My immediate reaction was...
"I wanted to relive the moments in all of the pictures in my apartment. I was at home and looking at my framed photographs when I was told over the phone that I was sick. It doesnt normally happen this way, but I was heading out of town."
Now, breast cancer means to me...
"A loss of innocence. It means being inducted into a sorority that I would have never pledged, but am so proud to be a part of. It means that I know medical terms I shouldn't know, and can say words, like nipple, areola, and breast, in polite conversation. It means that I know cancer is not a death sentence, and that I want to spend every waking day trying to help newly diagnosed women realize all these things."
I'd tell someone recently diagnosed with breast cancer that...
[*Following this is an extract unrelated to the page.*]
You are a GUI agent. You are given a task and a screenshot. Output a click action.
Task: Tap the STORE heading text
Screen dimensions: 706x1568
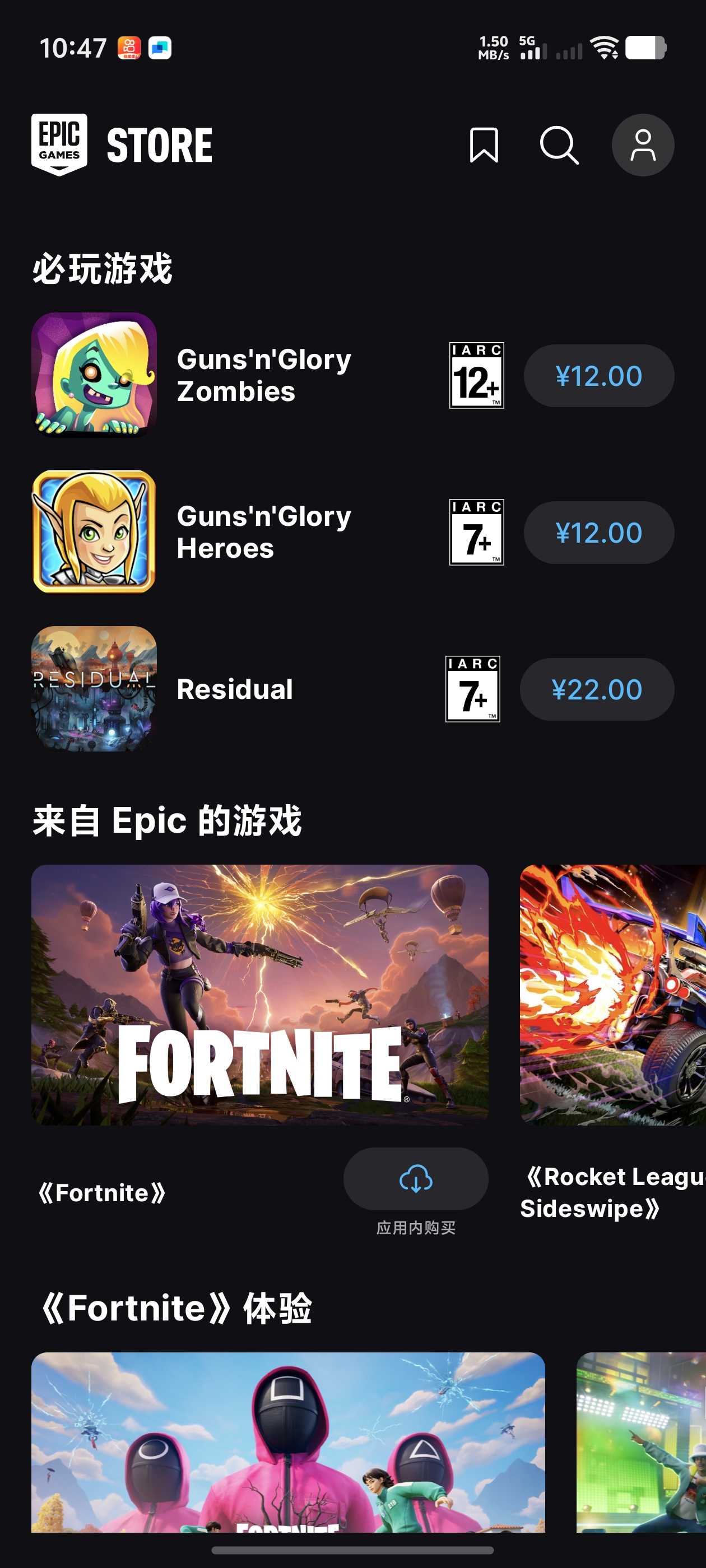(160, 146)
"You are not alone. There are so many warrior survivor sisters out there for you to walk with through this journey. Just holler! Also, the dirty little secret about chemo is that you don't have to shave anywhere for a long time."
I'm inspired by...
"Comedy. I'm a comedic writer and finding the humor in my cancer journey is what kept me going. Believe me, there was a lot of funny." [Editors Note: Jennys play PINK: The Chronicles of BC Jenny won third place in the 2008 National MetLife Latino Playwrighting competition.]
I'm pretty fantastic at...
"Being awesomeand helping newly diagnosed women deal with their new reality."
I get stressed out by...
"Realizing I'm not Oprah; tourists in Times SquareI live in Times Square; the final episode of Seinfeld; not having Tina Fey's career; and the thought that cancer, even though it's gone, now has the home field advantage."
If I were to stand out in the middle of the street and scream something, it would be...
"I love tits!"
Tomorrow will...
"Be one day closer to the day when no one will know what I know about cancer."